At three months, compared with the antidepressants-only group, depression symptoms improved significantly in a higher proportion of participants in the vitamin B12 group (100% vs. 69%).
While doctors do not usually advise people with low-normal vitamin B12 levels to try supplementation, the study authors point out “that these patients represent [a] sub group within the clinically depressed population, and supplementation with B12 along with the conventional antidepressants may be a useful strategy in the treatment of depression in such cases.” They recommend further research to confirm their findings.

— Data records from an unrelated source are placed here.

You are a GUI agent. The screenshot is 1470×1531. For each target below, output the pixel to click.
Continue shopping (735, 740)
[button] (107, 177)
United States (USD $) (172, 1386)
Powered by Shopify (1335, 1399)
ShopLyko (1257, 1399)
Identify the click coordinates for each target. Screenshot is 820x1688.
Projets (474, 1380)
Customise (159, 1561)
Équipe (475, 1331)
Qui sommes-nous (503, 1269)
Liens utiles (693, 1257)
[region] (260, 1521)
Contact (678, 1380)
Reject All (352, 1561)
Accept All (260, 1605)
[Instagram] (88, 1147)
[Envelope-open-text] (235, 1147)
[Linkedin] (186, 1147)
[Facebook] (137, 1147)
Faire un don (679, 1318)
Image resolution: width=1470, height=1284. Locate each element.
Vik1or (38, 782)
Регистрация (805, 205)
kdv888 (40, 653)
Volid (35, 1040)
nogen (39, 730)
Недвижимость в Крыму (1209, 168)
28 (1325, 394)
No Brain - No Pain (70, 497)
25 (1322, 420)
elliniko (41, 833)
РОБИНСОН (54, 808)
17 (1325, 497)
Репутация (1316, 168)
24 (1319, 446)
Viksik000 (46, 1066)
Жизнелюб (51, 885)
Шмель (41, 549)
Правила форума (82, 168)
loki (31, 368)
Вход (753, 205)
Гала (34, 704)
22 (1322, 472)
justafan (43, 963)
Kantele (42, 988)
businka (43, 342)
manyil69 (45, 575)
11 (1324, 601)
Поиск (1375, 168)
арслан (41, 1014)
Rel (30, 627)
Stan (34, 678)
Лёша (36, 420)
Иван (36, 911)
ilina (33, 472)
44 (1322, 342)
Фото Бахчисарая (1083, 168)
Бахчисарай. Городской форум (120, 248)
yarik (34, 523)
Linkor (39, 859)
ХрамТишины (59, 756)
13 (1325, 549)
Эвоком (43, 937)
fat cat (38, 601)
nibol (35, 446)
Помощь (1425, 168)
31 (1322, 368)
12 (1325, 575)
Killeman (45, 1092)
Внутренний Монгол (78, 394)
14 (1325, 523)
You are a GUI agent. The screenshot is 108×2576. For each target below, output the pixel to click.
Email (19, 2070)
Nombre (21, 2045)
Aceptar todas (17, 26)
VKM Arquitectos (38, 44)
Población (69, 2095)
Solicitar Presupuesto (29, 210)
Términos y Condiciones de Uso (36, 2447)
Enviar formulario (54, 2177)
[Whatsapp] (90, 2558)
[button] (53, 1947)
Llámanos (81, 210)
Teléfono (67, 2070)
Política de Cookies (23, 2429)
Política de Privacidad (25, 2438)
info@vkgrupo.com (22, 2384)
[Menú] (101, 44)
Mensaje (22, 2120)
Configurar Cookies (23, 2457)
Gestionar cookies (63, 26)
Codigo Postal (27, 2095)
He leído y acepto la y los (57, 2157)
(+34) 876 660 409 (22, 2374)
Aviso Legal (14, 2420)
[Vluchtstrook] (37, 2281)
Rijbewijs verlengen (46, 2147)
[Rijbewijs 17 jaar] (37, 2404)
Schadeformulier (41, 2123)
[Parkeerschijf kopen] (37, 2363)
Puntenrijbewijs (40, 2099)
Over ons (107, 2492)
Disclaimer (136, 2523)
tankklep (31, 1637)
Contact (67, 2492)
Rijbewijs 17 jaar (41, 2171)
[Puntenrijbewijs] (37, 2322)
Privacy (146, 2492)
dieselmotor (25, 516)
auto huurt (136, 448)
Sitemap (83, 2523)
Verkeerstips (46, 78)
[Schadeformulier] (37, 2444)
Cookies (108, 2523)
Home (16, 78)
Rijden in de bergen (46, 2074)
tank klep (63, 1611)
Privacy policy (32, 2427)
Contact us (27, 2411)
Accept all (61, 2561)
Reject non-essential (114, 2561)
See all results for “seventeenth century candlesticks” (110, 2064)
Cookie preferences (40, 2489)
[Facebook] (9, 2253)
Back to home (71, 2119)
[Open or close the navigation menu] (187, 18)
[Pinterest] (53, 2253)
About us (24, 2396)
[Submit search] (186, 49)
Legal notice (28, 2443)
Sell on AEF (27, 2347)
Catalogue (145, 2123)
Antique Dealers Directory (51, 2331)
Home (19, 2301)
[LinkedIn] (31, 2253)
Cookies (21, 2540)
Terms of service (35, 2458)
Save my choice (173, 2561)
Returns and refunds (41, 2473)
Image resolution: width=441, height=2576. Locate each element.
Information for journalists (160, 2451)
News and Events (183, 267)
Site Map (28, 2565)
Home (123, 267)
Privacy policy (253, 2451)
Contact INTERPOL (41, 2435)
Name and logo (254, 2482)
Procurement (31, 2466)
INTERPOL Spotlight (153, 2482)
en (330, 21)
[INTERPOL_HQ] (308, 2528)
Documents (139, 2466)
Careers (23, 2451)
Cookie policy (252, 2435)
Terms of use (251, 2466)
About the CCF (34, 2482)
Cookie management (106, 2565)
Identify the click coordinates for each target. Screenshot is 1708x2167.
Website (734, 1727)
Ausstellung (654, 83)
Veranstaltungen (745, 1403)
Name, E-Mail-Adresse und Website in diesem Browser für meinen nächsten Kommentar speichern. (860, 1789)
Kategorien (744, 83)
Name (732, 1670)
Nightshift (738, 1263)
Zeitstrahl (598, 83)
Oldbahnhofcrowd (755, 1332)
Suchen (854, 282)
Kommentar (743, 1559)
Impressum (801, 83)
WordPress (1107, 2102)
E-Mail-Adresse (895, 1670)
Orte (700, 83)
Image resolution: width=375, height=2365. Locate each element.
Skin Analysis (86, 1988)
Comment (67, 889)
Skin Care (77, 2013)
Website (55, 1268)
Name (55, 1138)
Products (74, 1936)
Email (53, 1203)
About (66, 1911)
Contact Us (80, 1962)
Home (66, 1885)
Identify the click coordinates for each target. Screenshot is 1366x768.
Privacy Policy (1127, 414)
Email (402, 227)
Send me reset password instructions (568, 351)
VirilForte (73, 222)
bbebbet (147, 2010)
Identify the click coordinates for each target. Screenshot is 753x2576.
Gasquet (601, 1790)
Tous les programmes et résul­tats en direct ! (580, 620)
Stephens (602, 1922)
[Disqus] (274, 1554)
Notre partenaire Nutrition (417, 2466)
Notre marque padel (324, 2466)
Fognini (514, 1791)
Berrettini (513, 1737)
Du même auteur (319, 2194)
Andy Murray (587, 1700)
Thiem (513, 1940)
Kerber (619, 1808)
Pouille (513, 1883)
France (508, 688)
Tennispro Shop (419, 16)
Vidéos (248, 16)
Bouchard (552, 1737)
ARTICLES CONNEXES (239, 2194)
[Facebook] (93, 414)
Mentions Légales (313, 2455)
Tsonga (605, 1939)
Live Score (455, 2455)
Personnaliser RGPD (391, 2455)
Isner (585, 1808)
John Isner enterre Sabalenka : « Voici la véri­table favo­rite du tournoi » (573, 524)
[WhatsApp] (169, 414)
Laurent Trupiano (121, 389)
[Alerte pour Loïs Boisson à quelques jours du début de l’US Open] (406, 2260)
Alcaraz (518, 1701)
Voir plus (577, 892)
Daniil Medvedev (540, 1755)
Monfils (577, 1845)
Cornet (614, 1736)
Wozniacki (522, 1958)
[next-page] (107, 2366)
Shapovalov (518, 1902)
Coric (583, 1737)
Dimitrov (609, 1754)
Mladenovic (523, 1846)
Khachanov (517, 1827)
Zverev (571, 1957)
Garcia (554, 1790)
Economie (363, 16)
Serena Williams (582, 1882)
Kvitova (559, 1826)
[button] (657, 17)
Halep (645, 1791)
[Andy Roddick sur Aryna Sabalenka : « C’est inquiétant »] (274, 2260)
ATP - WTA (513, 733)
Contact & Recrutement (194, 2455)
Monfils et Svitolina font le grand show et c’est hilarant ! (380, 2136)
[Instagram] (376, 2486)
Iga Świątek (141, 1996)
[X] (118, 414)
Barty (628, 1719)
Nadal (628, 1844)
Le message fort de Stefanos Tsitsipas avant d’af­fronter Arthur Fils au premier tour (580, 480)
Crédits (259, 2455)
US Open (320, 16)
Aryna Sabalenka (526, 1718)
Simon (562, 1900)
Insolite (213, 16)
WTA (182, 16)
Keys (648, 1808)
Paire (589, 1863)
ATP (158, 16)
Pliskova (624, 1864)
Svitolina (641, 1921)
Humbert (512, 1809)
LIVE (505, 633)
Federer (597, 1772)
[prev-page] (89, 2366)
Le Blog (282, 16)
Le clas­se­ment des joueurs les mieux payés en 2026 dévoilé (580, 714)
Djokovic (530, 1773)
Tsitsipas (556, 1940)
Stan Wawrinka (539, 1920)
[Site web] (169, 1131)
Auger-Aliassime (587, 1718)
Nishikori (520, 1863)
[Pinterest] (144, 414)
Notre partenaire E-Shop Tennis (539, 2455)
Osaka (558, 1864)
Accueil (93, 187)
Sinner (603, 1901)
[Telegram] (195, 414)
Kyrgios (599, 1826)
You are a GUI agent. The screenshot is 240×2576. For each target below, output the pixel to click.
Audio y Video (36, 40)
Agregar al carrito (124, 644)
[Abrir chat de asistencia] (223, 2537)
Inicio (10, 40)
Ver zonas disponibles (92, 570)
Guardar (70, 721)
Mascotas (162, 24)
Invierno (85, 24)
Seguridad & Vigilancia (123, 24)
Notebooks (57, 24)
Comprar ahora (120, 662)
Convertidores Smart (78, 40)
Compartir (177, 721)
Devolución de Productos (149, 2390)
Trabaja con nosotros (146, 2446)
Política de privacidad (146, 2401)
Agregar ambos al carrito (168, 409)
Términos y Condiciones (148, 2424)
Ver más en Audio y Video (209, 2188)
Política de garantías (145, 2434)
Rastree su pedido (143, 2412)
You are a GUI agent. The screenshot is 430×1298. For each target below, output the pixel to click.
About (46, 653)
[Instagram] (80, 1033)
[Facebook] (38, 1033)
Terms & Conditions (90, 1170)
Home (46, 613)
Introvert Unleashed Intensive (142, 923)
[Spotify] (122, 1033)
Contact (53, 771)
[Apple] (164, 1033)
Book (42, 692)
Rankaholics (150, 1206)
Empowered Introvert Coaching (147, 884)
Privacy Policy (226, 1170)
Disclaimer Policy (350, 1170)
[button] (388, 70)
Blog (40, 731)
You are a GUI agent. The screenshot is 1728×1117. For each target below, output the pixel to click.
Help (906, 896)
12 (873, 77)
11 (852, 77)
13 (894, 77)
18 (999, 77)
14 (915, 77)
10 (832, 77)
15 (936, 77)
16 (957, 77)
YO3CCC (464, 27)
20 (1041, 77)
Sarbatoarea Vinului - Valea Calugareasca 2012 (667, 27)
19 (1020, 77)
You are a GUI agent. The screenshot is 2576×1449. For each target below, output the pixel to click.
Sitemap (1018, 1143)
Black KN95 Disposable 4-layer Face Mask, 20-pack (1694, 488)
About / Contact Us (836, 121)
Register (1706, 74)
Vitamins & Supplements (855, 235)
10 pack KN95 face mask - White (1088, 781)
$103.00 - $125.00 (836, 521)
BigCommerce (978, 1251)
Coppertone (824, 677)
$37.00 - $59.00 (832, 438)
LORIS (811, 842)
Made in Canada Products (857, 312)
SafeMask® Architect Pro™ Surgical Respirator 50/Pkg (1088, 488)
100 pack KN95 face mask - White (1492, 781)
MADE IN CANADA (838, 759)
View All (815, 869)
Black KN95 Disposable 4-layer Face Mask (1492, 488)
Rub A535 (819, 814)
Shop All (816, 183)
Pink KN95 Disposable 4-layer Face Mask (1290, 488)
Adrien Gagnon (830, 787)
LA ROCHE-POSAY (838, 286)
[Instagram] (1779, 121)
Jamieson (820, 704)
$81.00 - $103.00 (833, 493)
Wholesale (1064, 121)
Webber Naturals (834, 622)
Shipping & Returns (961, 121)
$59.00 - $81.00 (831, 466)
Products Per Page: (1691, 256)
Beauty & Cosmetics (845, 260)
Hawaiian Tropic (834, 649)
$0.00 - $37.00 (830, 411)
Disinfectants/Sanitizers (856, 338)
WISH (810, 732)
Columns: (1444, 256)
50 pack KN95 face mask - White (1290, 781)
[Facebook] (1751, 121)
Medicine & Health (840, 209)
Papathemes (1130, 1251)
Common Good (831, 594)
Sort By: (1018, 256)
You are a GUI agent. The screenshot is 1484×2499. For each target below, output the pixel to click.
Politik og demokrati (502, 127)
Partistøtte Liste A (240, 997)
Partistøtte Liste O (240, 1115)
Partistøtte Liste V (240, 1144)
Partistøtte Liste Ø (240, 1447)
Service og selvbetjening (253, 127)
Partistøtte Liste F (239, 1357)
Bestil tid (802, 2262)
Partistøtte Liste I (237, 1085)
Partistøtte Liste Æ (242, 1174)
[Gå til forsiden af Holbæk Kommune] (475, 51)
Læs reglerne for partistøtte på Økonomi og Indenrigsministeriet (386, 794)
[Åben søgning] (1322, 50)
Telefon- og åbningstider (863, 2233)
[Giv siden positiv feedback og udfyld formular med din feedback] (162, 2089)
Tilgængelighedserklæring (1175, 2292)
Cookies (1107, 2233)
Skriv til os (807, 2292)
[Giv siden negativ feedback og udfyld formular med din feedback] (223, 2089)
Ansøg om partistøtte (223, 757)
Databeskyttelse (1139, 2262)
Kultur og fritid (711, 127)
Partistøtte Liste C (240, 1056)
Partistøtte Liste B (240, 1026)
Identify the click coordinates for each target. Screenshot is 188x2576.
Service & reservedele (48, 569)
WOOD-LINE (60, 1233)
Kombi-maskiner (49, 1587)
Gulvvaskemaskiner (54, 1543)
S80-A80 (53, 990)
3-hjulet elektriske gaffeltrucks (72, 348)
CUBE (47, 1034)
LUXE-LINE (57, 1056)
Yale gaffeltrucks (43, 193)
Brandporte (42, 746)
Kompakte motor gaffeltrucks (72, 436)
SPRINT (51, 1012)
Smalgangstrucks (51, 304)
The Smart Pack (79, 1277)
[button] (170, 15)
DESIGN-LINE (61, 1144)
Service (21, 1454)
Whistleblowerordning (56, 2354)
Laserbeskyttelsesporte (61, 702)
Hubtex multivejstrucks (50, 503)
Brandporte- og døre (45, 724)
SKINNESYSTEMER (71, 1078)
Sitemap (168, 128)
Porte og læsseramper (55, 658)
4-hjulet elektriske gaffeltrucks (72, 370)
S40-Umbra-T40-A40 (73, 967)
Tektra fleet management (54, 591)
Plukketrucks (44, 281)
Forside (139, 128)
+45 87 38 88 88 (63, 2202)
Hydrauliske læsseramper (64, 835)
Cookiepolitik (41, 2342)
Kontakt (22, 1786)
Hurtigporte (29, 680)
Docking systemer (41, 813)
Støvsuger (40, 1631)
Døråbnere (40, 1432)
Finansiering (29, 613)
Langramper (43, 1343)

Vitamin B12 is good for the nerves. Vitamin B12 is especially important for blood cell and nervous system health. Too little vitamin B12 is linked to blood, nervous system, and psychiatric problems, which include “irritability, personality change, depression, dementia and rarely, psychosis,” according to the study authors. Getting enough vitamin B12 is good for the body and the mind.
Who is at risk for deficiency? People at risk for vitamin B12 deficiency include older people, strict vegetarians, and people who have had stomach surgery or who have stomach disease. Emerging research suggests that a significant number of healthy people and even younger people may have low-normal levels, which can contribute to disease. The study authors affirm that both vitamin B12 deficiency and low-normal B12 levels are common and advise that such deficiency “may be associated with depression and the inadequate response to antidepressant treatment in patients with depression.”
Talk with a doctor. If you are depressed, see a knowledgeable healthcare professional who can discuss conventional and complementary treatment options with you, including the risks and benefits of supplements.